Our git workflow is based on this article. In addition, we follow the angular git commit guidelines which can be followed with theĀ commitizen cli.

Getting Started

There are many tutorials and cheat sheets available to give you a basic overview about git.

  1. Cheat Sheets (git tower, github)
  2. git book

This article will help you with the command we use most often. For further information, be sure to consult the posted book or search the web for specific issues.

Best Practices

  • Never commit on the master directly.
  • Use a new branch for every connected feature.
  • Make as many commits as possible and push them immediately.
  • Create pull requests as soon as possible.
  • Delete branches after you accepted a pull request.
  • Delete your branches locally if a pull request has been accepted.
  • Prune branches to stay on top of things (git remote prune origin).

Create a new branch

We always work on topic or feature branches that were created off of the current, up-to-date master branch.

git checkout master
git fetch
git merge origin/master
git co -b {topic}

Work on a branch

  • When you are working on a feature/bug/etc. make sure you are on the specific branch for it.
  • Always make sure you do not commit unused or unnecessary code (use git diff before you commit).
  • Use meaningful commit messages / follow the angular git commit guidelines.
  • When you review every change you made (git add -p), stage with y or do not stage with n.

There are several ways to stage/add/commit your changes.

  1. The easiest one just commits every change you have made in the project:
git add .
git commit -m '{meaningful_commit_message}'
  1. To commit only modified files, not new ones:
git commit -am '{meaningful_commit_message}'
  1. To commit only modified files and review the change or commit only certain parts of them:
git add -p [{filepath}]
git commit -m '{meaningful_commit_message}'
  1. To commit specific files only (new or modified):
git add {filepath}
git commit -m '{meaningful_commit_message}'

Merge a branch

If you merge a branch with git merge {branch} there might be merge conflicts.
Solve all conflicts and commit with the automatically generated commit message.

git add . (or) git add -p
git commit -m (or) git commit --continue

This might open vim if that is your default editor. To save and quit type :wq and press the enter-key.

Push a branch

If a branch is ready to go through review and to be merged do the following:

git checkout {topic}
git fetch
git merge origin/{topic}
git merge origin/master
git push origin {topic}

Pull request

Create a pull request if you want your changes to be merged into the master.
After the pull request was accepted:

git checkout master
git fetch
git merge origin/master
git branch -d {old_topic}

Rewriting history

Most of the things you do with git are harmless. However, you have to be careful when ‘rewriting history’. Especially if the branch you are working on was already pushed to origin. You will get an error when pushing the branch to origin the next time.

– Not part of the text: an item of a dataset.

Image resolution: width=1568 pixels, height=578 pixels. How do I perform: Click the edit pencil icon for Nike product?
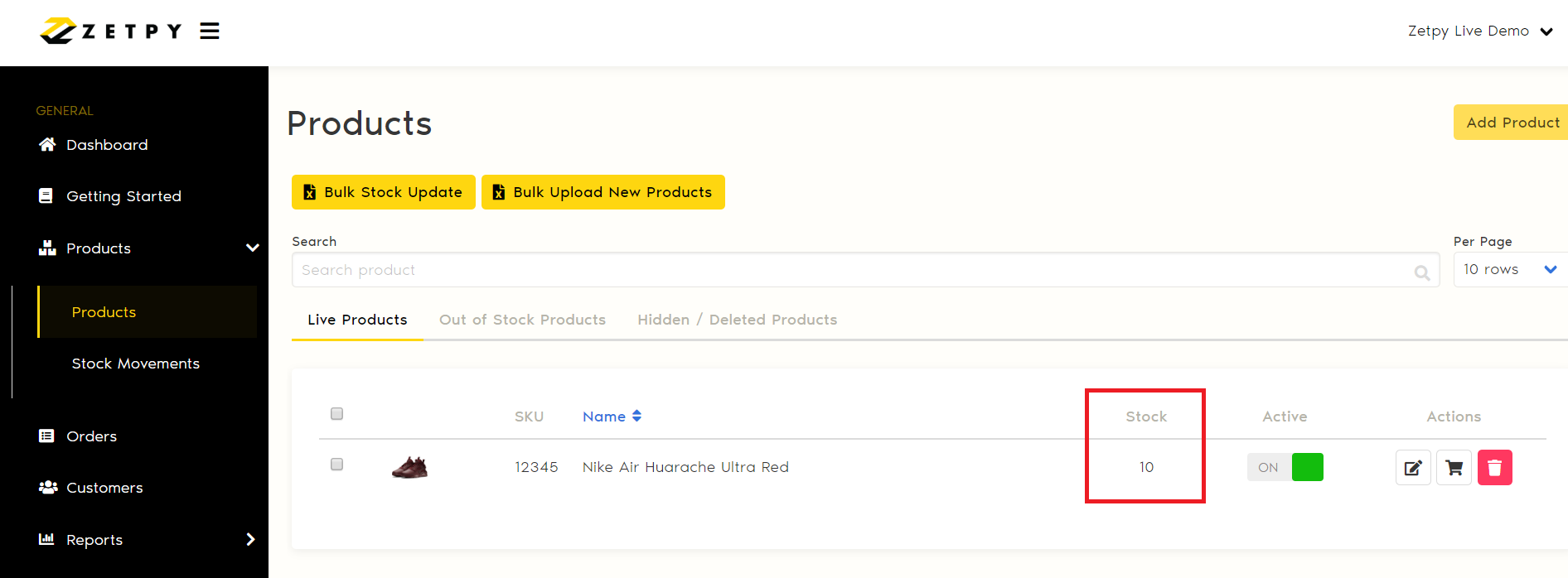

Commands that do alter the commit history are:

  • git commit --amend
  • git reset
  • git rebase

and some others, that if you do not know about them, you shouldn’t ;).

Helpful commands

git bisect

git can also be used to find the last working version of a repository. This is a whole topic in itself. For example see git-scm.com/docs/git-bisect for more details.

The basic gist is you run git bisect start at the current revision. If this commit is broken, run git bisect bad. Then checkout one commit which you know was good git checkout abcdef1234 and run git bisect good. From that point on, git will check out different commits. Everytime you have to either run git bisect good or git bisect bad to continue. When you are done, it will tell you the first commit that is broken.